* What to do: Filter the records below down to the lines that contain the string "legend", matching case exactly. Copy each of those lines in full.

* Dataset entries:
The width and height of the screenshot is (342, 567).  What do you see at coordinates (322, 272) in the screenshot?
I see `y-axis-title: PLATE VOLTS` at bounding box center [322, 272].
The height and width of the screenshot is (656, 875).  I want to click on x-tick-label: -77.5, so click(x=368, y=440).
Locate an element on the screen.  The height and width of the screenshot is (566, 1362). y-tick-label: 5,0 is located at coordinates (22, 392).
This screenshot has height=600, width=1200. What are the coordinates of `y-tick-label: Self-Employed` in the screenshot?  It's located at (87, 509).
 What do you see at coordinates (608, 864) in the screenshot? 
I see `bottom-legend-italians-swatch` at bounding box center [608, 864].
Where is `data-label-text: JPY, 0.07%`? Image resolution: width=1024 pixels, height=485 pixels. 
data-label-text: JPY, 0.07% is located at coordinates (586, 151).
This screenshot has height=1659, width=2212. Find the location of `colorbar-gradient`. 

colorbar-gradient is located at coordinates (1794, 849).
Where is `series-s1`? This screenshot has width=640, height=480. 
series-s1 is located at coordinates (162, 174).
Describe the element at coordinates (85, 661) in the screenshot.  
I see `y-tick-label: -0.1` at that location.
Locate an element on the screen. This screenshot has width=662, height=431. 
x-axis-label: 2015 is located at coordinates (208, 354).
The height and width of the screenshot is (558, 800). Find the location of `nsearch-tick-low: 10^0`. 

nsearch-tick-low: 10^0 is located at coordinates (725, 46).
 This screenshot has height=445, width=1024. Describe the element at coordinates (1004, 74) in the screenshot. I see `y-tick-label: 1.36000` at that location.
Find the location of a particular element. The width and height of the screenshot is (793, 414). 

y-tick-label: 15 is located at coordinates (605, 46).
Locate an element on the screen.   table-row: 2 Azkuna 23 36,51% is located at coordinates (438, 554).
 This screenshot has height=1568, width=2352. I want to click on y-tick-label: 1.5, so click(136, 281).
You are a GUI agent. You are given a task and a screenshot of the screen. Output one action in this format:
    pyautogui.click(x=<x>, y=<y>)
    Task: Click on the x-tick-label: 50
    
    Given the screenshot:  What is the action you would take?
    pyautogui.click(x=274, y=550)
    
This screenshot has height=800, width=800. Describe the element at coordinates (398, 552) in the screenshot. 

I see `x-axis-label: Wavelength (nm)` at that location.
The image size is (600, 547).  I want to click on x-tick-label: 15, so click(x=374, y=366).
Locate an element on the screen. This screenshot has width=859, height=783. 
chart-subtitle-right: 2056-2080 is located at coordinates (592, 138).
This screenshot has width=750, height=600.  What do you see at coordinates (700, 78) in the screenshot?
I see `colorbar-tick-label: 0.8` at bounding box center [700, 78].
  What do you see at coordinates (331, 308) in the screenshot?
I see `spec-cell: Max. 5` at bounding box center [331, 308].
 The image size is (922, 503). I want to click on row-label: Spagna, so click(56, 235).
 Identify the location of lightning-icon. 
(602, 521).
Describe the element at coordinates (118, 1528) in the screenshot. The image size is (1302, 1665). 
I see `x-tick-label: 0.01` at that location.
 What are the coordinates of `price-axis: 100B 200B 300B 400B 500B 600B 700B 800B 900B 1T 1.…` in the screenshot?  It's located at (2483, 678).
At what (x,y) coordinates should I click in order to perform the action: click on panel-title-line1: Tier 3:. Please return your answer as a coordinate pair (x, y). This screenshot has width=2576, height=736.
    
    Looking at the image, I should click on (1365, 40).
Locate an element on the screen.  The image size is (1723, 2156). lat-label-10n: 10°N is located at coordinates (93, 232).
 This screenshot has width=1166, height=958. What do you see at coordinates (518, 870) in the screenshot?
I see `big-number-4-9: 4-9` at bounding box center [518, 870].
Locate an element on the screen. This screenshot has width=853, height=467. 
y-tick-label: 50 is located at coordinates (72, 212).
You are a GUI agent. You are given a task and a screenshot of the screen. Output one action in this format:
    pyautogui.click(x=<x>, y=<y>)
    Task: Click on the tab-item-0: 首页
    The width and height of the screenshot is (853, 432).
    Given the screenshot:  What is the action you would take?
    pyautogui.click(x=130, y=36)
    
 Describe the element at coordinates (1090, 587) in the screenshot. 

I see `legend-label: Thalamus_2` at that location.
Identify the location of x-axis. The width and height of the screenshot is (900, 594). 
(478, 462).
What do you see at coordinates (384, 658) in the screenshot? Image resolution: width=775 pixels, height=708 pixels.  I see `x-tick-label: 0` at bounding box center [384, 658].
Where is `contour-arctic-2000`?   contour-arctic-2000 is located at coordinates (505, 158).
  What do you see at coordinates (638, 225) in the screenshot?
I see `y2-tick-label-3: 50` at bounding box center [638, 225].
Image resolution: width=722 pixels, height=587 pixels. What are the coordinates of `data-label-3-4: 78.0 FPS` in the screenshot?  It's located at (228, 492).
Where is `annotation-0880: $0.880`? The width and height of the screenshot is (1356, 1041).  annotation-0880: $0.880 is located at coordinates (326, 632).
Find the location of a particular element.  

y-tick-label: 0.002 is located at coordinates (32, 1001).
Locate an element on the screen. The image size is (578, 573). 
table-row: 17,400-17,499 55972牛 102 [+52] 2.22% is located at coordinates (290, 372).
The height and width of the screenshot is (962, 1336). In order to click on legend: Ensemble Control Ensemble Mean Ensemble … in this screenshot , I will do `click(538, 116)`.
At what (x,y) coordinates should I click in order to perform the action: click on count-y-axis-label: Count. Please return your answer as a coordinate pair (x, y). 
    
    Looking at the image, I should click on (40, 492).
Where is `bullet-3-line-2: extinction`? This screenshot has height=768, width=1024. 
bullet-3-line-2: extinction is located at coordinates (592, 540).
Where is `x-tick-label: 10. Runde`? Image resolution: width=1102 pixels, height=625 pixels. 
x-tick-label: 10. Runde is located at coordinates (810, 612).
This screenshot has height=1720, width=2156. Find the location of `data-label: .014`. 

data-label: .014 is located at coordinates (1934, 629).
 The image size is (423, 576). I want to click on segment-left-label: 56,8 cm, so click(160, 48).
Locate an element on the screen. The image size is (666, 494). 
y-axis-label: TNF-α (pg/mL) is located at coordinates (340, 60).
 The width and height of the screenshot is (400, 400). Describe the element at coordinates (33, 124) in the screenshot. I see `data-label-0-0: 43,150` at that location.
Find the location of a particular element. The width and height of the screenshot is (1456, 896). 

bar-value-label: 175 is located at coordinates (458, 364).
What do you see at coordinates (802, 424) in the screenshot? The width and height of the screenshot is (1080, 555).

* Answer below:
I see `bottom-legend-italians-swatch` at bounding box center [608, 864].
I see `legend-label: Thalamus_2` at that location.
The height and width of the screenshot is (962, 1336). In order to click on legend: Ensemble Control Ensemble Mean Ensemble … in this screenshot , I will do `click(538, 116)`.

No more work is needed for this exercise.